Je remarque aussi que ni pute, ni soumise n’a réagit pourtant cela rentrerait bien dans leur ligne directrice, mais c’est vrai on oublie toujours de citer le troisième ni : ni européenne.
En France mieux vaut mourir en ayant enfreint de nombreuses lois, votre famille sera reçu en priorité par le président, que de crevez en asseyant de sauver son honneur.
On est en démocratie, même si vous n’avez pas voté pour NS, c’est votre président, car c’est le choix de la majorité des français.
Si vous n’êtes pas satisfait de notre pays, allez en Russie, vous pourrez voter pour qui vous voulez, mais cela sera Poutine qui gagnera quoi qu’il arrive.
Qu’est-ce qu’il y a de bien avec les banlieues, c’est que les jeunes qui y habitent :
- ce disent défavorisés, mais roule en BMW
- disent être abandonné par l’école, mais y mette le feu
- ce disent victime de la police, mais c’est dans les banlieues que se produisent le plus de délit
- ce disent abandonnée par l’état, mais frappe les postiers, pompiers, instituteurs ...
Etc ... moins d’1% de la population, qui monopolise des moyens énormes sur elle et qui remercie en brûlant, saccageant et pillant.
On devrait un jour les envoyer dans les ghettos américains qui leurs servent de « modèle », ils comprendraient leur bonheur.
Je suis désolé pour vous, ils vous ont brulé votre école. Je sais cela se vois dès la première ligne. Courage un jour vous serez écrire, sans faire moins de 5 fautes par phrase.
« La moto est quasiment intacte.
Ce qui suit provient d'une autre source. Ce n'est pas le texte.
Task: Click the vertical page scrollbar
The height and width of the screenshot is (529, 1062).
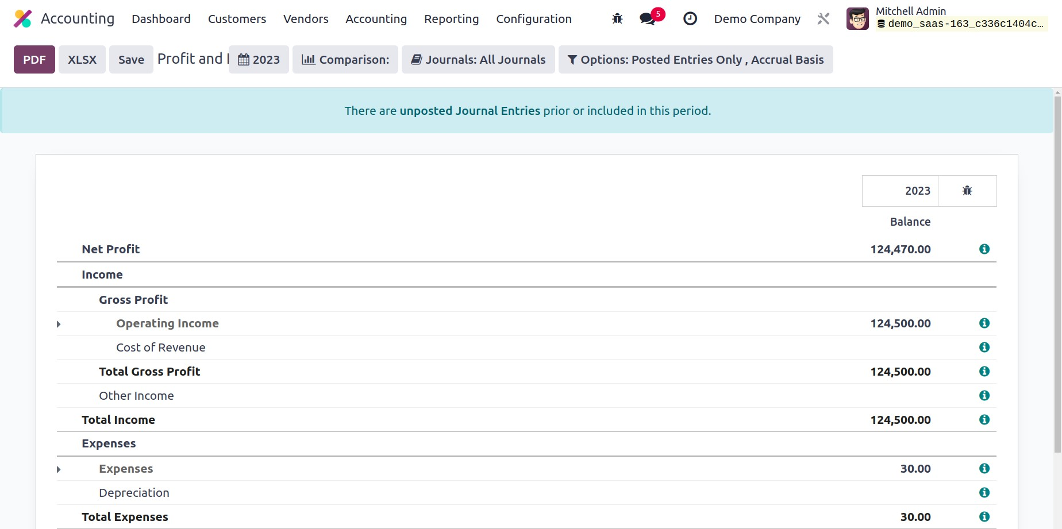Action: point(1057,276)
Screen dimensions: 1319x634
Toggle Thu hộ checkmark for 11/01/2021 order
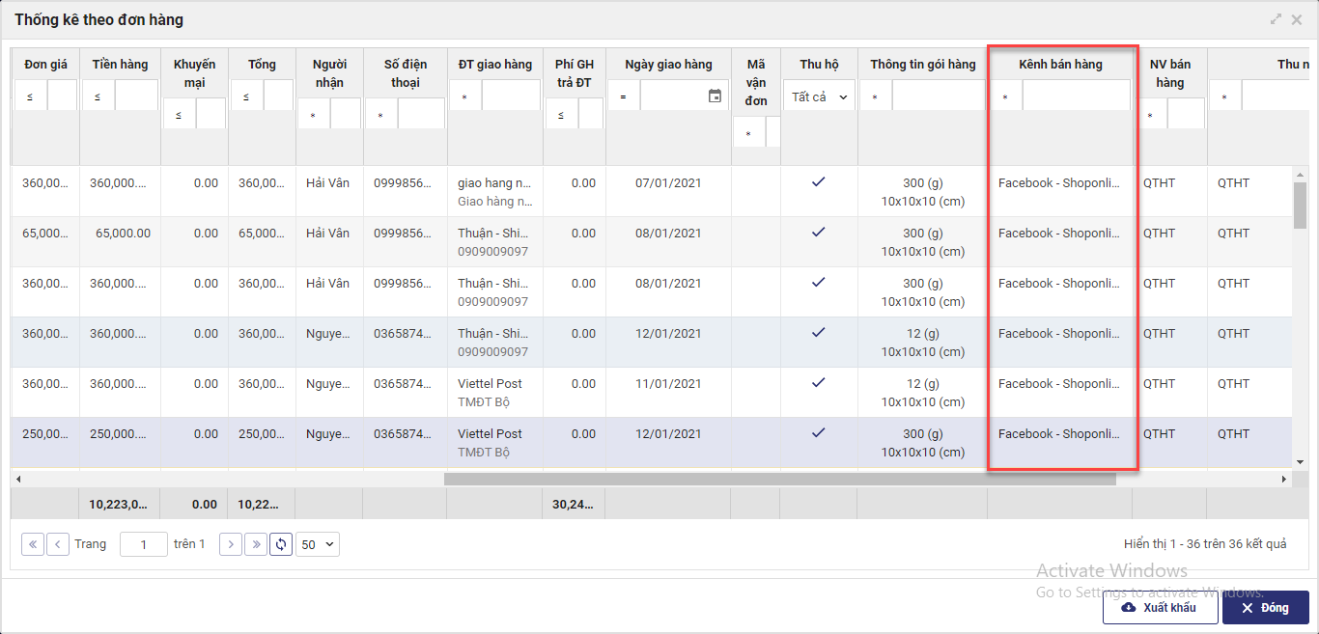(819, 382)
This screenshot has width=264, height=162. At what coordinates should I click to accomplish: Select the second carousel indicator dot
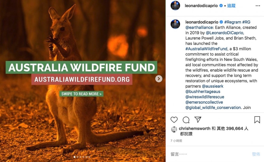tap(78, 157)
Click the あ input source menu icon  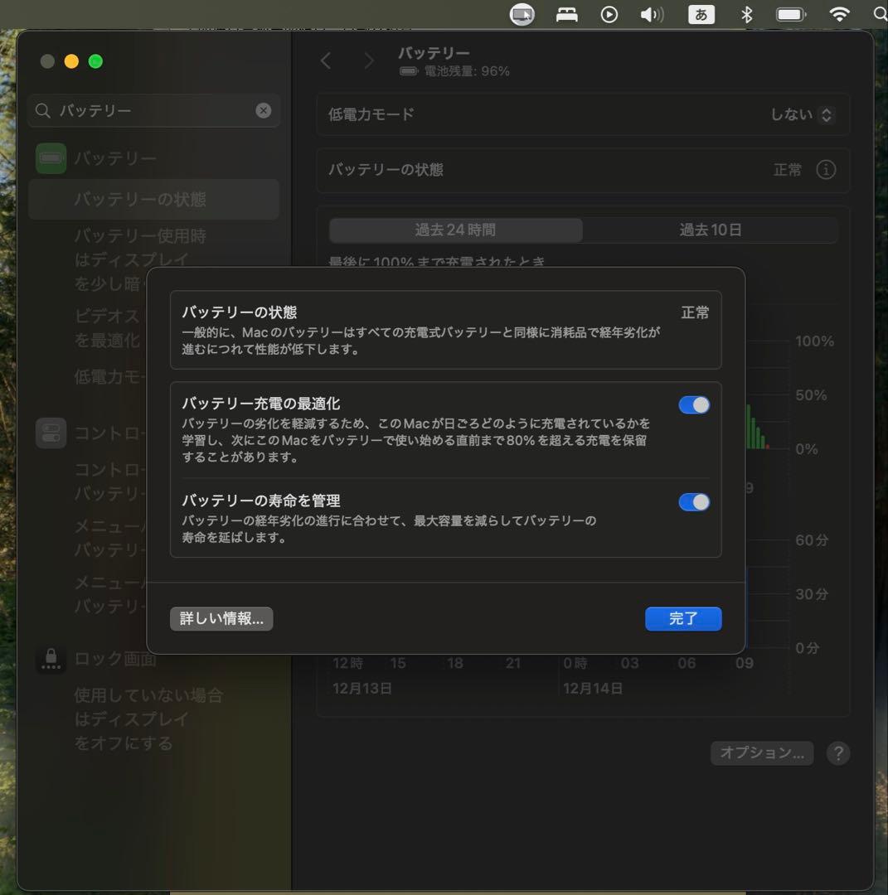[x=701, y=14]
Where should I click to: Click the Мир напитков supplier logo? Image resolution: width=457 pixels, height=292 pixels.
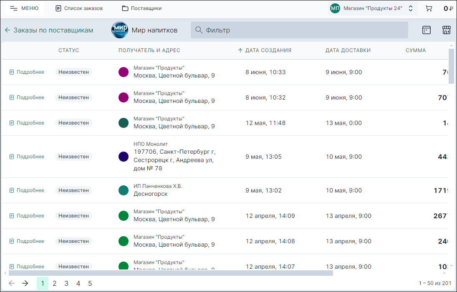120,30
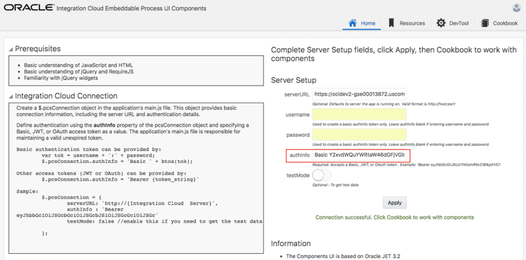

La voiture est défoncée comme si elle était rentrée dans un mur. »
La voiture a été saccagée après l’accident, par ceux qui venaient « en aide » aux victimes.
C’est de notoriété publique.
Vous le savez, mais vous écrivez le contraire pour faire de la provocation de bas étage (qui a dit poubelle ?). Mais bon, pour faire de la vraie provocation, il faut savoir réfléchir.